The time with Siloah was great, but after a while living together in that rather secluded community in the old farmhouse and practising every day became too narrow for me and maybe the others, too. It was difficult to break out and I think gradually the commune or our version of it became a miniature version of a patriarchal society with a certain code of language and behavior. Also the big question hanging over us was whether we should become more commercial or stay “underground”. Thom wanted to go in the commercial direction and he probably was right, because we somehow had to earn a living, but myself and others wanted to remain an “anti-group”.

“Soul music gave me back my soul”

“Soultime” was another book that discusses the influence of american culture. 

“Soultime” is a book about a high-school class in provincial Germany in ’67/’68, the changing social and cultural climate of that time, the liberation of individuals and the importance of American Soul music which fueled this liberation. Listening and dancing to the music of Aretha Franklin, Otis Redding, Wilson Pickett and others, driving around, endless talking and going to discos were vital experiences for us in those days. We felt suppressed, didn’t want to continue with the lifestyle of our parents, rather find our own and Soul music helped us in that way. “Soul music gave me back my soul”, as it says in the book.

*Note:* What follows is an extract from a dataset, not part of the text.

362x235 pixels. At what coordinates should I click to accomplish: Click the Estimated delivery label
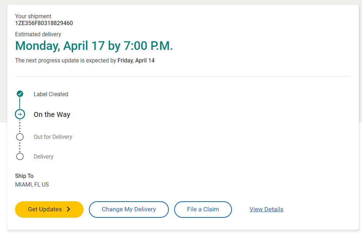tap(38, 34)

Have you ever started on a story and not finished it?

Oh, certainly, yes. I once started a book with talking animals and gave it up after a few pages which I sometimes regret. And for two years I wrote down impressions and observations on underground trains trying to write a sort of phenomenology of underground travel, but in the end I was not content with it and put it in a drawer. But it doesn’t mean anything. After some time you might rediscover an old, unfinished piece and perhaps suddenly like it or immediately see its flaws and improve on them.

What books are on your bedside table?

I found two volumes of Plautus’ comedies in a secondhand bookshop recently. The books were published in the 60’s in the German Democratic Republic, have a very sensible Socialist foreword and lots of annotations for any “questions of the reading worker”, as Brecht said. It’s easy to see why the East Germans liked Plautus, as in his plays the underdog, the slave, is the real hero. The comedies are indeed very funny and did a lot to revive my spirits after a heavy cold.

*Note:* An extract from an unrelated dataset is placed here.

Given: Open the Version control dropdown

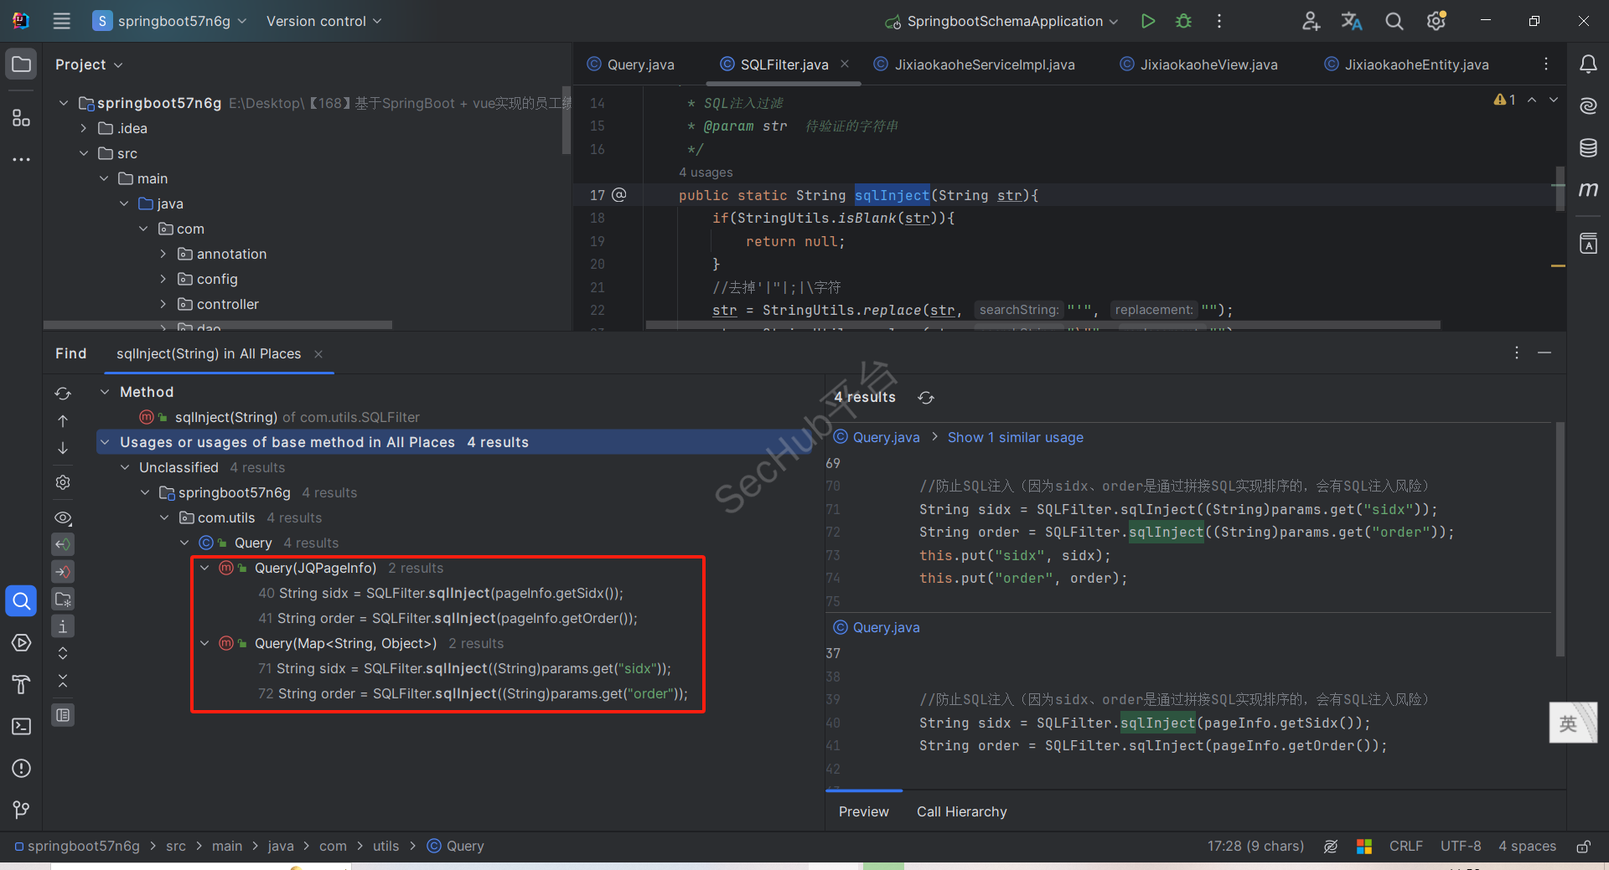Looking at the screenshot, I should 323,21.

Which book or author do you always return to?

Walter Benjamin certainly is an all-time favourite of mine. I can re-read his essays, his descriptions of cities, his childhood memories of Berlin around 1900, everything. What I like about him? His thoughts, of course, his social and human insight, but perhaps most of all, his beautiful metaphors with which he can transform anything. As you probably know, he also wrote about his experiments with hashish in Marseille.

Wolfgang, Manuela, Pipo, Klaus, Tiny, Jörg, ?, Thom at Englischer Garten, München 1971. Photo by Reinhard Görner.

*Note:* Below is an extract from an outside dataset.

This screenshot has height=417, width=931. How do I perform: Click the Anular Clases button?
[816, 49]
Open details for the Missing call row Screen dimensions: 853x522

What currently occupies your life?

I am trying to write a kind of prequel to “Soultime”. This time it’s about the mid-sixties and the influence of pop groups of that time, groups like the Kinks and Troggs or the Beach Boys.

Thank you for taking your time. Last word is yours.

Thank you very much, Klemen! I hope my answers didn’t get too long, but if they did it’s due to your great questions. What I personally found quite interesting, now looking back on this interview, is that there are so many similarities between then, I mean the period around ’68, and now. Youngsters today also more and more reject materialism, protest against neoliberalism and neocolonialism and fight for a better environment. I think this is a good sign.

– Klemen Breznikar

One Comment
  1. The Triumph of the Thrill says:

    Nice interview, interesting man who seems to have lived quite the life. Good photos too. The Krautrock scene is one of the great and underrated genres and it’s good to know another group from that scene.